Health officials in British Columbia announced 66 new confirmed cases of COVID-19 in the province Thursday, bringing the provincial total to 725 cases.
There have been no new deaths from the novel coronavirus in British Columbia over the last 24 hours, said provincial health officer Dr. Bonnie Henry in her daily update on the pandemic.
In Henry's previous update, she announced one new death in B.C. and 42 more positive tests.
The province's death toll stands at 14, while a total of 186 people have fully recovered from the virus, according to Henry.
Of B.C.'s 725 cases, the vast majority remain in the Lower Mainland. Some 359 are in the Vancouver Coastal Health region and another 241 are located in the Fraser Health region. Those two regions include all of Metro Vancouver as well as surrounding areas as far away as Whistler and Hope.
Those two health regions are also the site of nine outbreaks at seniors' care homes in the province. On Thursday, Henry said there had been no new outbreaks at such facilities, but a few new cases had been confirmed.
At Lynn Valley Care Centre in North Vancouver, where the majority of the province's deaths from COVID-19 have occurred, four additional residents and three additional staff members have tested positive for the virus, Henry said.
There have also been three more positive tests at Haro Park Centre in Vancouver. Two of them are residents of the facility, while the third is a staff member.
Henry said Thursday she has issued a new provincial health order aimed at minimizing the spread of the coronavirus between long-term care facilities. The order assigns health-care workers to a single facility for the duration of the pandemic, rather than allowing them to work at multiple facilities, which had been the case in the past.
Health officials have known workers travelling between seniors' care homes is a problem for weeks - since the Lynn Valley outbreak began. On Wednesday, Henry said it took time to develop an order prohibiting people from working at multiple facilities because of the "patchwork" nature of employment for those individuals, with some working for facilities directly, others working for private contractors and others working for the public health system.
"That is one of the things that has facilitated movement and outbreaks in a number of different facilities, unfortunately, so far in British Columbia," Henry said. "So this will be really important to help support those workers to be able to work and to maintain the support that we need in those facilities while decreasing that risk."
Elsewhere in the province, there are 62 people who have tested positive for COVID-19 in the Interior Health region, 52 in the Island Health region and 11 in the Northern Health region.
A total of 66 people in B.C. are currently in hospital with the virus, and 26 of those are in intensive care.
That represents an increase of only two hospitalizations relative to Wednesday, while the number of people in intensive care has remained the same.

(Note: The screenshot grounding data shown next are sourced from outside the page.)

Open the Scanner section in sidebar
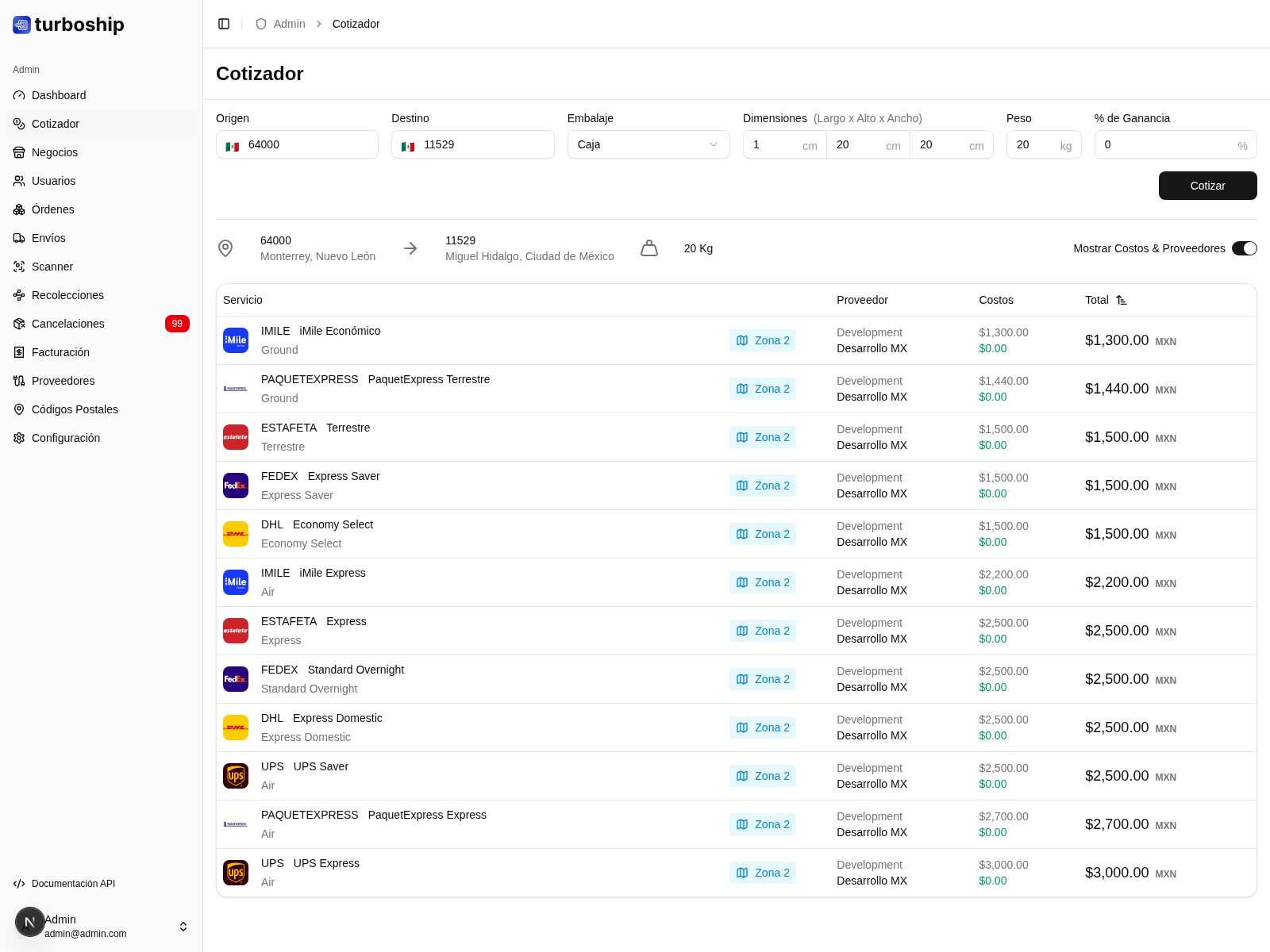The width and height of the screenshot is (1270, 952). pyautogui.click(x=52, y=267)
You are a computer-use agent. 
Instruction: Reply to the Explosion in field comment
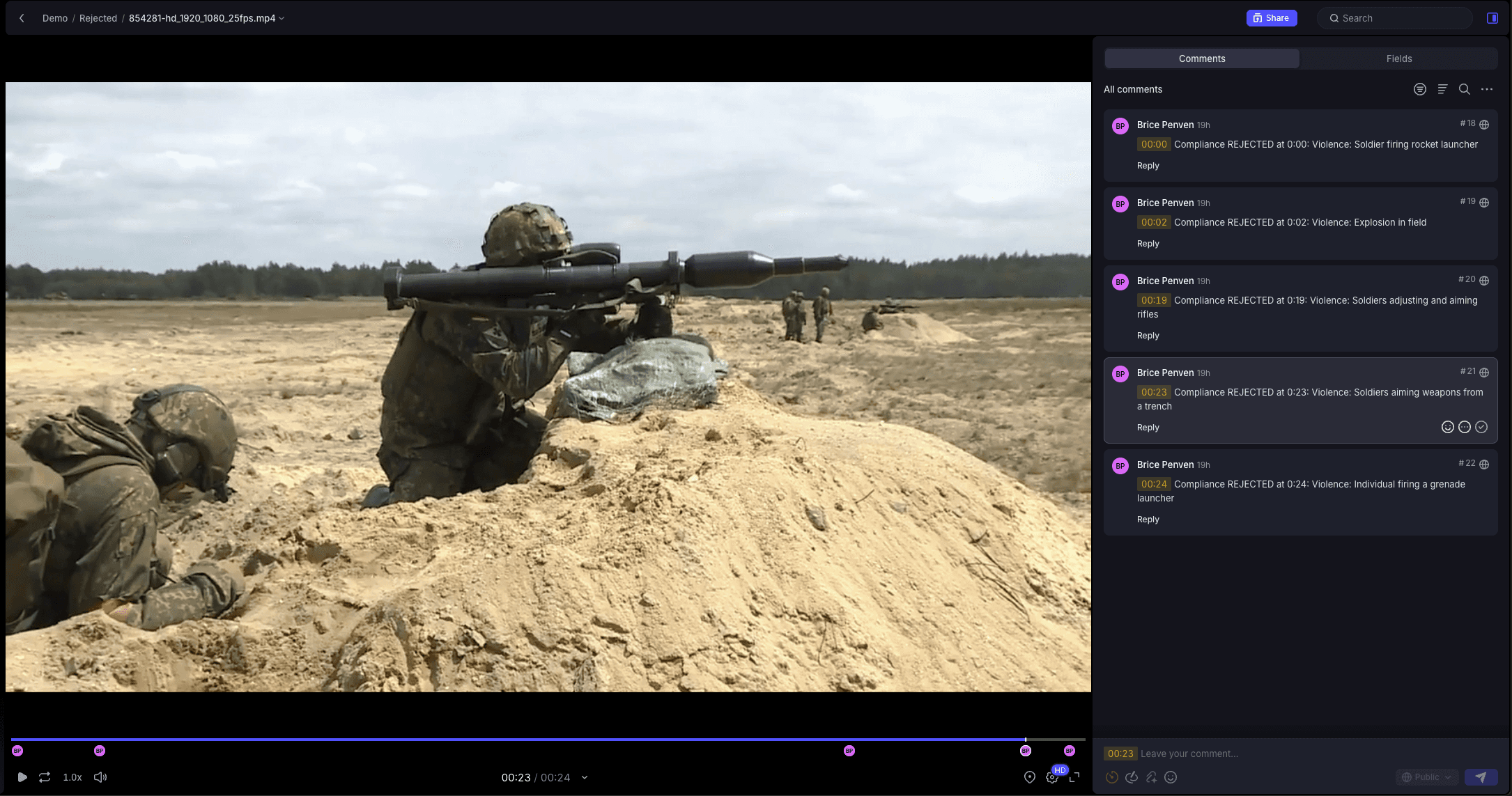coord(1148,244)
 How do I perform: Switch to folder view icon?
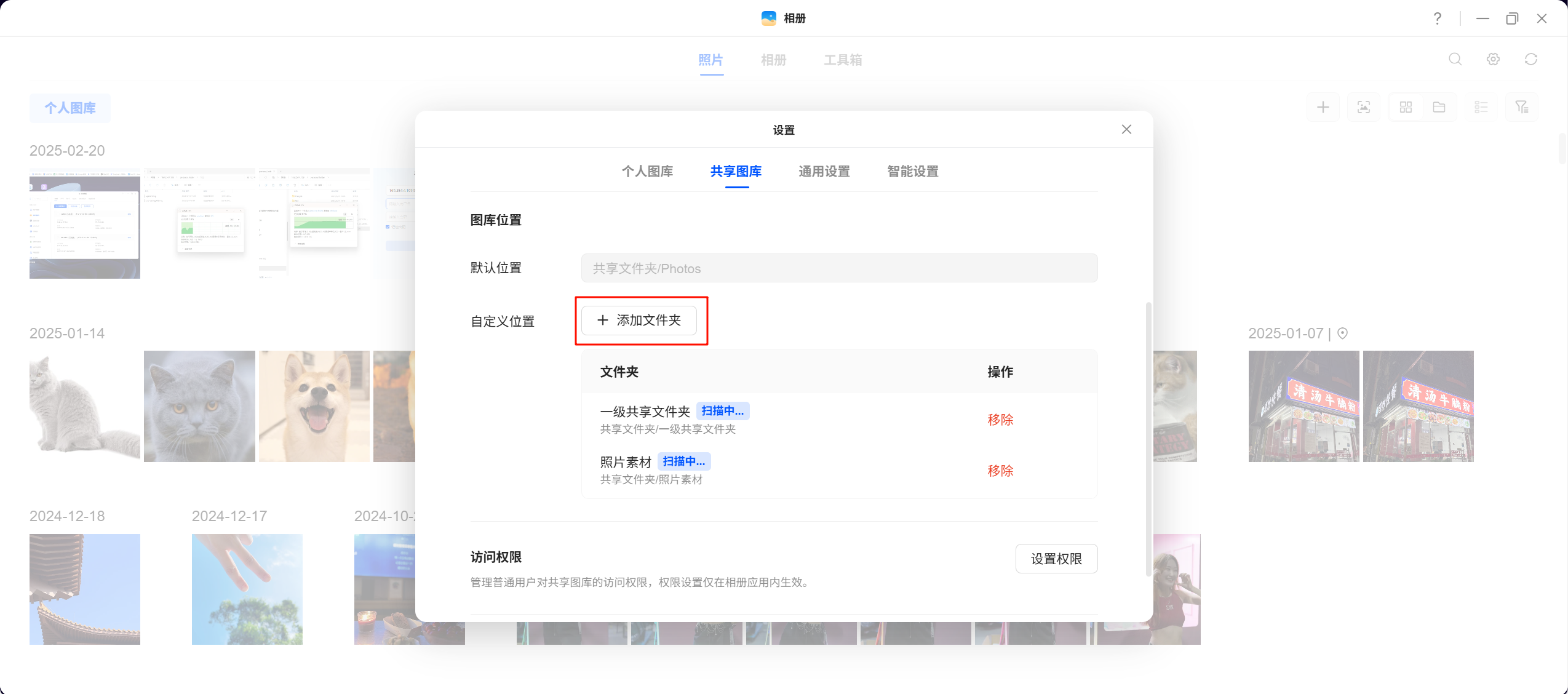pos(1439,108)
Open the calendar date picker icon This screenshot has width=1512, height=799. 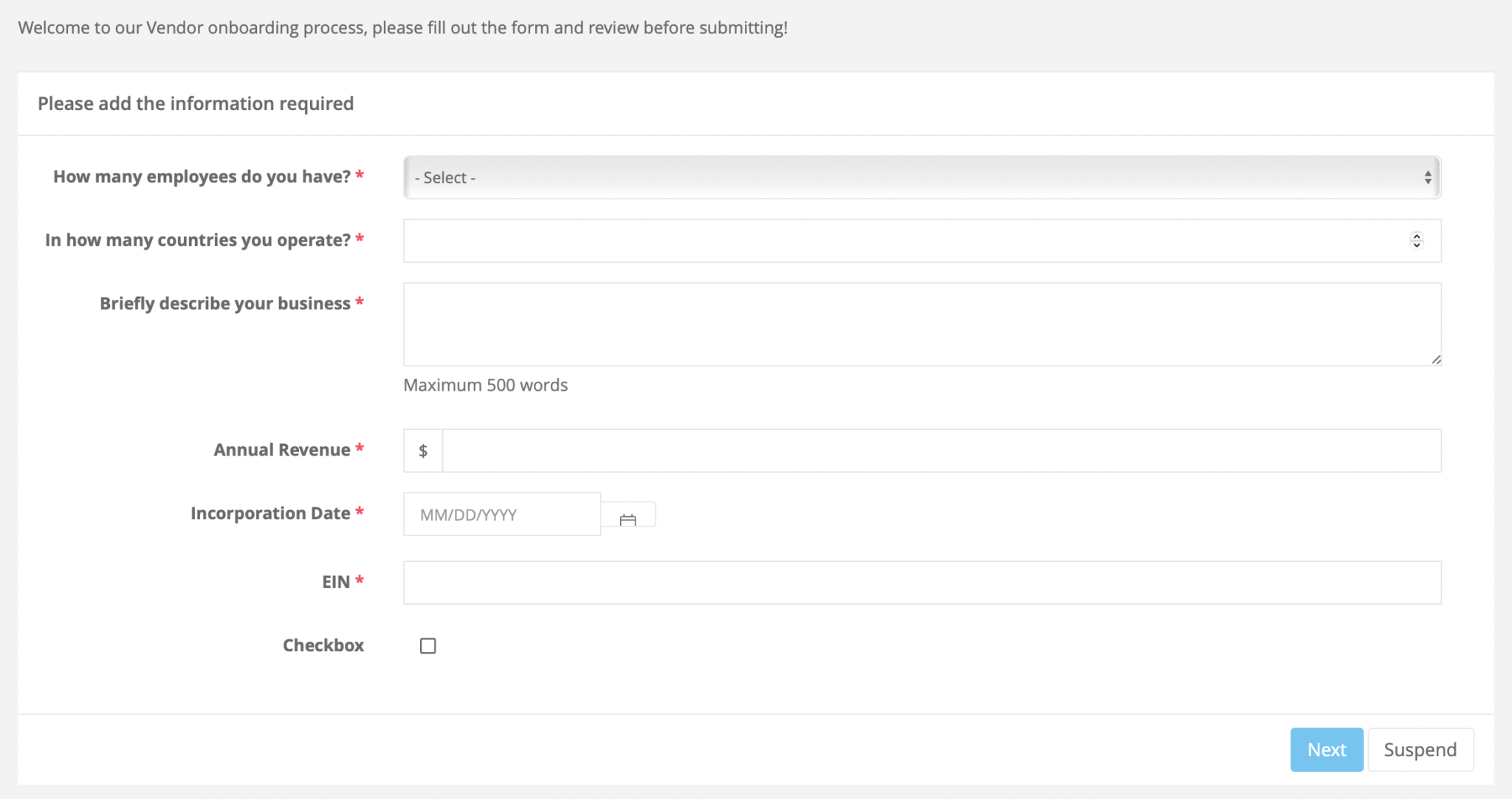(628, 514)
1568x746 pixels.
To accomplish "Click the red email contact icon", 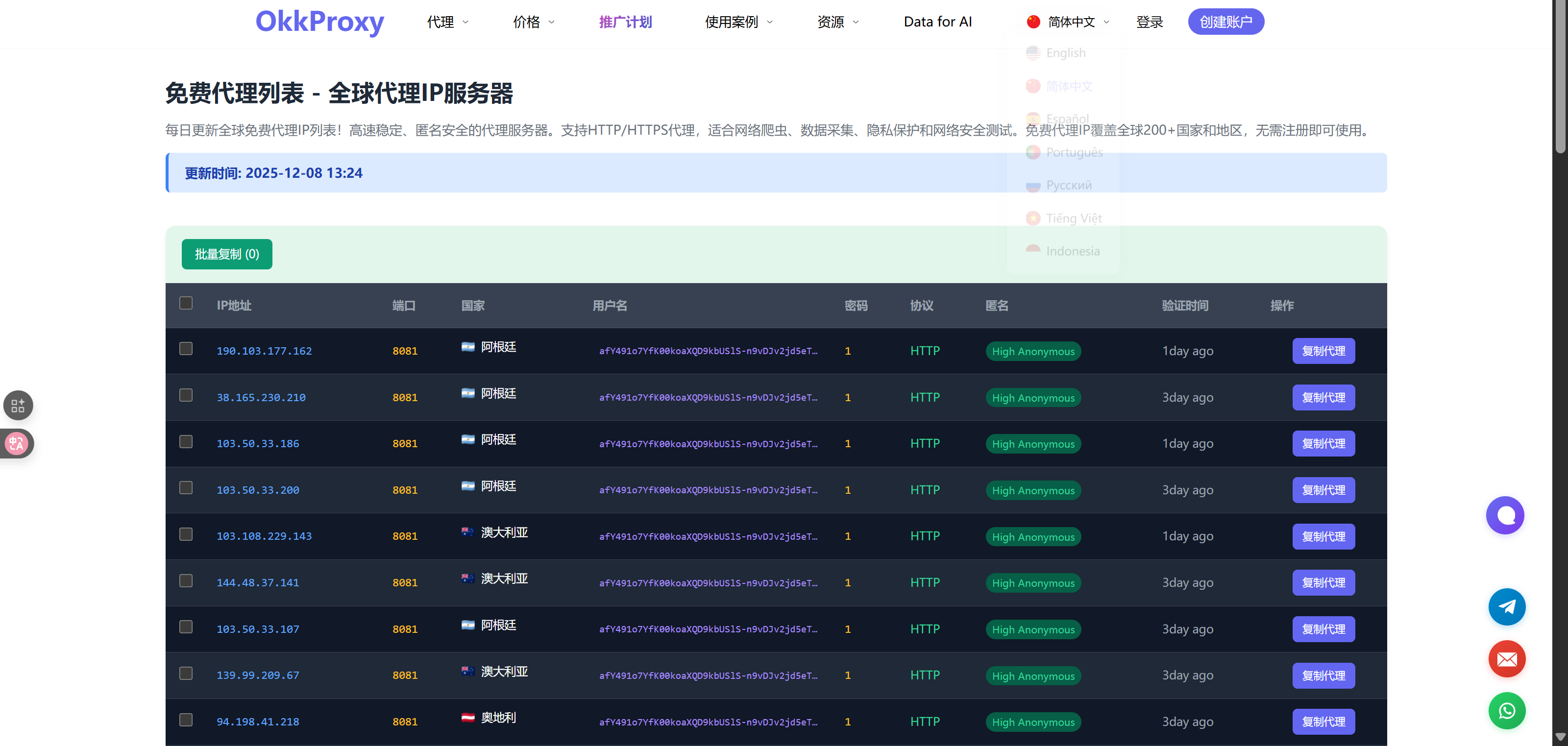I will (x=1507, y=659).
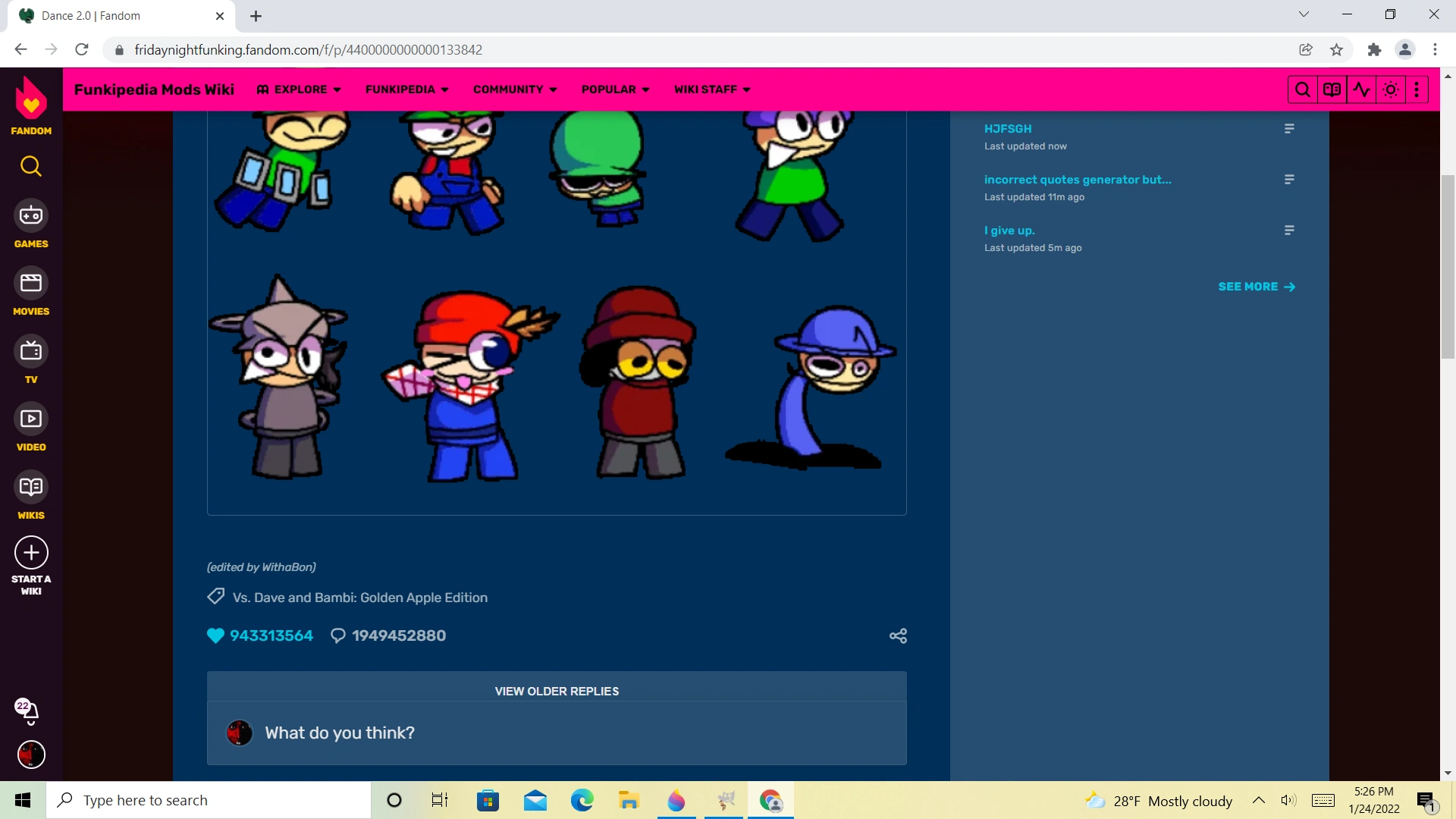Toggle the light/dark theme sun icon
Viewport: 1456px width, 819px height.
coord(1391,89)
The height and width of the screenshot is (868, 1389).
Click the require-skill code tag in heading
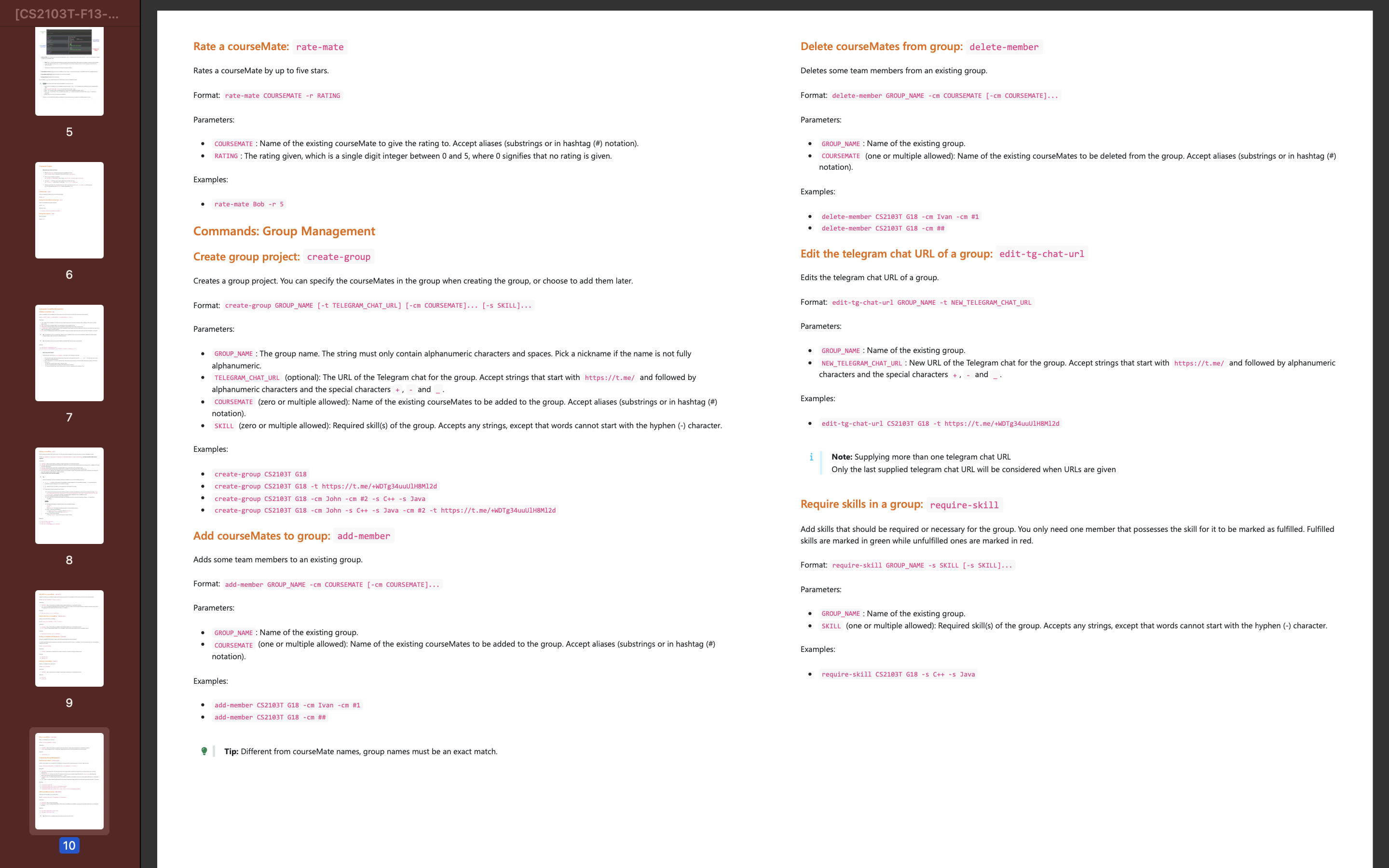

Asked Thursday if she found the relative consistency in the number of hospitalizations encouraging, Henry urged caution. She said it's been less than two weeks since the province put in place strong recommendations for maintaining physical distance to slow the spread of the virus, meaning some transmission of the virus that happened before those measures began still hasn't been detected.
"I don't dare hope at this point," Henry said. "We're still in the incubation period from when we first started putting in these measures."
All of the province's reported case numbers reflect people who have been tested for COVID-19. The province plans to provide an update on its "modelling" of the virus at 10:30 a.m. on Friday.
That update will include a look at estimates for the number of cases in the province that haven't been confirmed by testing, as well as a projection for what the outbreak in B.C. could look like relative to outbreaks in other countries, said B.C. Health Minister Adrian Dix Thursday.
"What you're going to see tomorrow is our preparations in the face of what could be worst-case scenarios in B.C. in comparison to places like Hubei (China) and Italy," Dix said.